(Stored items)
# # # # # # #

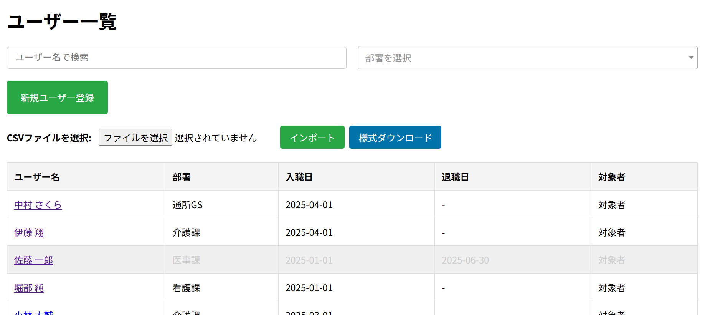The image size is (705, 315).
Task: Click the 部署 column header
Action: click(182, 177)
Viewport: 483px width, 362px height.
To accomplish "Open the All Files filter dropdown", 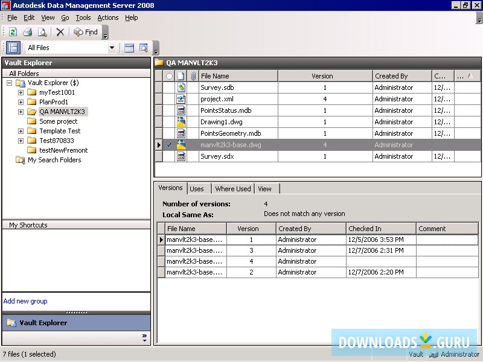I will [112, 48].
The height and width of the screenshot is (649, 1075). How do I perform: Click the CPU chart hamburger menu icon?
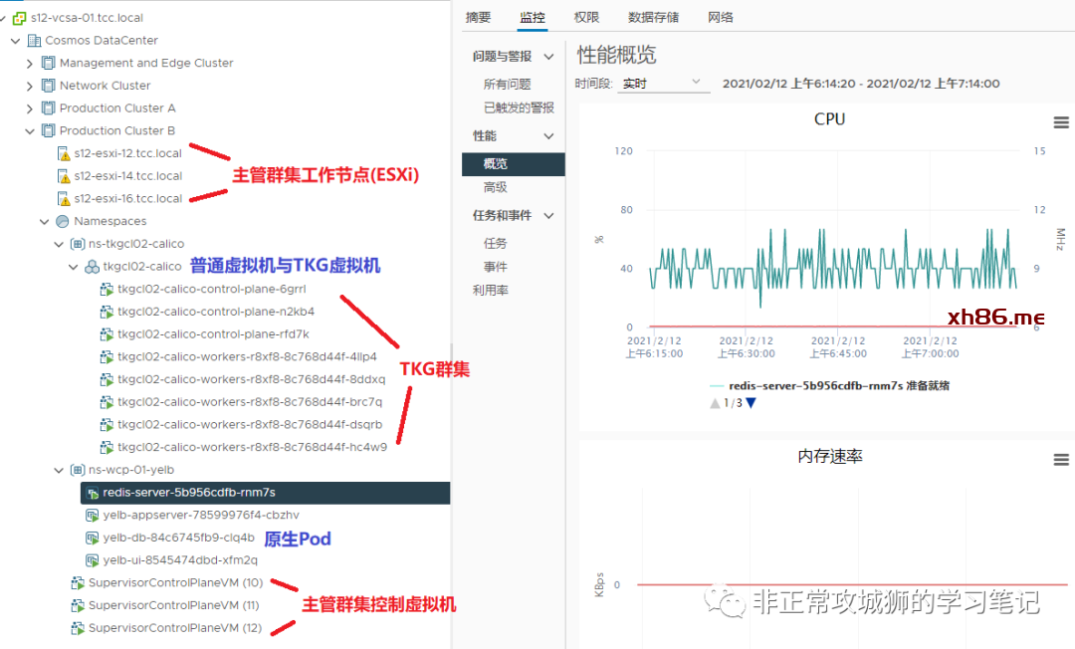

# # # # # # #

Your assignment:
In the data above, which lines include "width"? Return those lines.

Exercise result:
Viewport: 483px width, 362px height.
The height and width of the screenshot is (649, 1075). How do I perform: Click the CPU chart hamburger menu icon?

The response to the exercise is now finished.